“Liberty Valance” begins with the arrival of an aging U.S. Senator, Ransom Stoddard (Stewart) and his wife Hallie (Miles) in the former frontier town of Shinbone to attend the funeral of an old friend, Tom Doniphon (Wayne). A reporter is curious as to why a man of Stoddard’s stature would come all the way from Washington to pay his respects to a man as obscure as Doniphon. Stoddard’s story is then told in flashback. Heading west as a young attorney, Ransom Stoddard is robbed and beaten by outlaws outside the rustic town of Shinbone. Discovered by a local rancher, Tom Doniphon, Stoddard is taken into town and nursed back to health by Hallie, a woman considered to be Doniphon’s girl. Stoddard soon learns that his assailant was Liberty Valance(Marvin), a bullying gunman who, in the absence of any effective resistance, does pretty much what he pleases in Shinbone. It becomes Stoddard’s mission to bring law and order to Shinbone, although Doniphin is skeptical it can be done without the use of guns. Stoddard’s attempts to civilize Shinbone constantly puts him in Valance’s path, until Stoddard is finally forced into a gunfight with the outlaw. Shockingly, it’s Valance who is cut down, and his demise sets off a chain of events that result in Ransom Stoddard becoming an instant hero, while Doniphon heads toward a steady decline. When Stoddard reveals the real truth behind Valance’s shooting, the reporter declines to use the story, explaining, “when legend becomes fact, print the legend.”

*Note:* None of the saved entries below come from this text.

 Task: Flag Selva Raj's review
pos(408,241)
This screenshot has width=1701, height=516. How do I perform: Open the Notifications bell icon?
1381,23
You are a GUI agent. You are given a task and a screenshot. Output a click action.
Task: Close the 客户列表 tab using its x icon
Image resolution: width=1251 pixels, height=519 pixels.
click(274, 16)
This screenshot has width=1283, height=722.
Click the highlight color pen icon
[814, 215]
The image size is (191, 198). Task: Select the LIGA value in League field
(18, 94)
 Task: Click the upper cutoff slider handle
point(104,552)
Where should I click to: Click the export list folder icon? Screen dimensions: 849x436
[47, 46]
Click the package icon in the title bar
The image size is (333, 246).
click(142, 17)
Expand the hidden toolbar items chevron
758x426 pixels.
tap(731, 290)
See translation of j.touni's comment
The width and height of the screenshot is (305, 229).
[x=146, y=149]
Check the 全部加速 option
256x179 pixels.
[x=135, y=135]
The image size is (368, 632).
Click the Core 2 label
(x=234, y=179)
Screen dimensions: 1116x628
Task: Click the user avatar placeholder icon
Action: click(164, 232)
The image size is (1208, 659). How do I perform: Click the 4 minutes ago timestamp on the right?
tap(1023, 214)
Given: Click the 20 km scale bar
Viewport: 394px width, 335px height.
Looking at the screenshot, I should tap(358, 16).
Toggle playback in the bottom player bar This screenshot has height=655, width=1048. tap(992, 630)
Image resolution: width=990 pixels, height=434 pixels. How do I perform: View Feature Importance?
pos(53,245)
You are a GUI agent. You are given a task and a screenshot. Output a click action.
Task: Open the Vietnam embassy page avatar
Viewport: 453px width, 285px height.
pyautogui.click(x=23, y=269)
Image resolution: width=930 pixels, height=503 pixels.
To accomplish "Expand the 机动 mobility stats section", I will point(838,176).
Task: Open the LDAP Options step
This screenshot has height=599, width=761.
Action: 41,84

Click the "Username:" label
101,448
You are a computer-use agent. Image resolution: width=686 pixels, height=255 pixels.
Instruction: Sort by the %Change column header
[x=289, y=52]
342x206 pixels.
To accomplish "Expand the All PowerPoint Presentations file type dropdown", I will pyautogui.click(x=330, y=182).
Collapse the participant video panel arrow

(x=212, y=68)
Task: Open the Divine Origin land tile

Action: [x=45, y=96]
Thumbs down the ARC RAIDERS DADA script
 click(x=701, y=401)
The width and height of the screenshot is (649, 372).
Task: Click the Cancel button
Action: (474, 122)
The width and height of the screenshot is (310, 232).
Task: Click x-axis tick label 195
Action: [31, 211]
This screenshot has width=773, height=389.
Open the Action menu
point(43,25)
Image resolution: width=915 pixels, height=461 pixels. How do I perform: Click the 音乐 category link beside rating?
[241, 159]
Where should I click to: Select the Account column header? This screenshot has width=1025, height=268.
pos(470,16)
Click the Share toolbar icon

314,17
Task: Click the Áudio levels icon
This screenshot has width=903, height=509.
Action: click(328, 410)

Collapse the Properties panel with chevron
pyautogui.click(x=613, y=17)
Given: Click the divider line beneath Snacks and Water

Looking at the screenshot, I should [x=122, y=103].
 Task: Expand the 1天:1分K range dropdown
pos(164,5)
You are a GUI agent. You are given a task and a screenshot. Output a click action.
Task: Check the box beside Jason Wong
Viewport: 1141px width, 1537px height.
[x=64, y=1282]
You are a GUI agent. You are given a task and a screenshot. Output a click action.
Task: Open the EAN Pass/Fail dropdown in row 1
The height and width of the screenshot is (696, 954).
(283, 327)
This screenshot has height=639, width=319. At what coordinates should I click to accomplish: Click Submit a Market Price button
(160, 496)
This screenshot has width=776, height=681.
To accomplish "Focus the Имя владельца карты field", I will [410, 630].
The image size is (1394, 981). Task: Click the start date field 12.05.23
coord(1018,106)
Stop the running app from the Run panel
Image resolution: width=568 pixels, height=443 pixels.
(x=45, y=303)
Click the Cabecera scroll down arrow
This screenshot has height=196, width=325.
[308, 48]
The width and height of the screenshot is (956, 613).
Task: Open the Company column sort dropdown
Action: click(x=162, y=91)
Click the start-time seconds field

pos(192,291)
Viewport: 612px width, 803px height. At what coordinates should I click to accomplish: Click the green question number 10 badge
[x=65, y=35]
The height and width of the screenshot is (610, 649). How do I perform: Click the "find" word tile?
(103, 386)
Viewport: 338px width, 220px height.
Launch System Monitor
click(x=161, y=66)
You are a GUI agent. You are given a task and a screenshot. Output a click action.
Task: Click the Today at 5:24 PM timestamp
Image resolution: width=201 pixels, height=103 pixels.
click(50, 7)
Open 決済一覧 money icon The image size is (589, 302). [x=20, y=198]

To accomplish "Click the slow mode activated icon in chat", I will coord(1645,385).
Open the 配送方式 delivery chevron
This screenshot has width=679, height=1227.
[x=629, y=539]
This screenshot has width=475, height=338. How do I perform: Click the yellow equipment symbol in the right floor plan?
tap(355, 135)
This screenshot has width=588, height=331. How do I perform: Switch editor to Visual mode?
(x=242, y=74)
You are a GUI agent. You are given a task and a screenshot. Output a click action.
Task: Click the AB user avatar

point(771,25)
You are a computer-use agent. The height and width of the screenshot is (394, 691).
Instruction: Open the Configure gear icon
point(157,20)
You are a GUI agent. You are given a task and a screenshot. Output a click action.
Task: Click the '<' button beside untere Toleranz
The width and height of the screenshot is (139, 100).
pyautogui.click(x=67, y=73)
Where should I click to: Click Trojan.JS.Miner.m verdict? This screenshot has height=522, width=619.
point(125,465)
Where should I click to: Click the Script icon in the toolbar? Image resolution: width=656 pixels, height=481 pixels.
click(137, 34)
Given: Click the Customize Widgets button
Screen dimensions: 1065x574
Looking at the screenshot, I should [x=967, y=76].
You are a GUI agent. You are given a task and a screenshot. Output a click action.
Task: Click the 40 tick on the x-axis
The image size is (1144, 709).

The many solid performances delivered in “The Man Who Shot Liberty Valance” more than offset the fact that the film was not an extravagant production. Most of “Liberty Valance” was shot in black and white on a Paramount Studio soundstage, and the picturesque landscapes associated with most John Ford westerns were nowhere in evidence. Despite the low budget, the movie was a great success, due to the quality of the story, and the box office appeal of it’s two biggest stars, John Wayne and James Stewart.
Two additional notes: “Liberty Valance” is the film where John Wayne’s character uses the term “Pilgrim” which he calls Stewart’s character 23 times. Also, Gene Pitney’s recording of the song, “The Man Who Shot Liberty Valance,” was not used in the movie.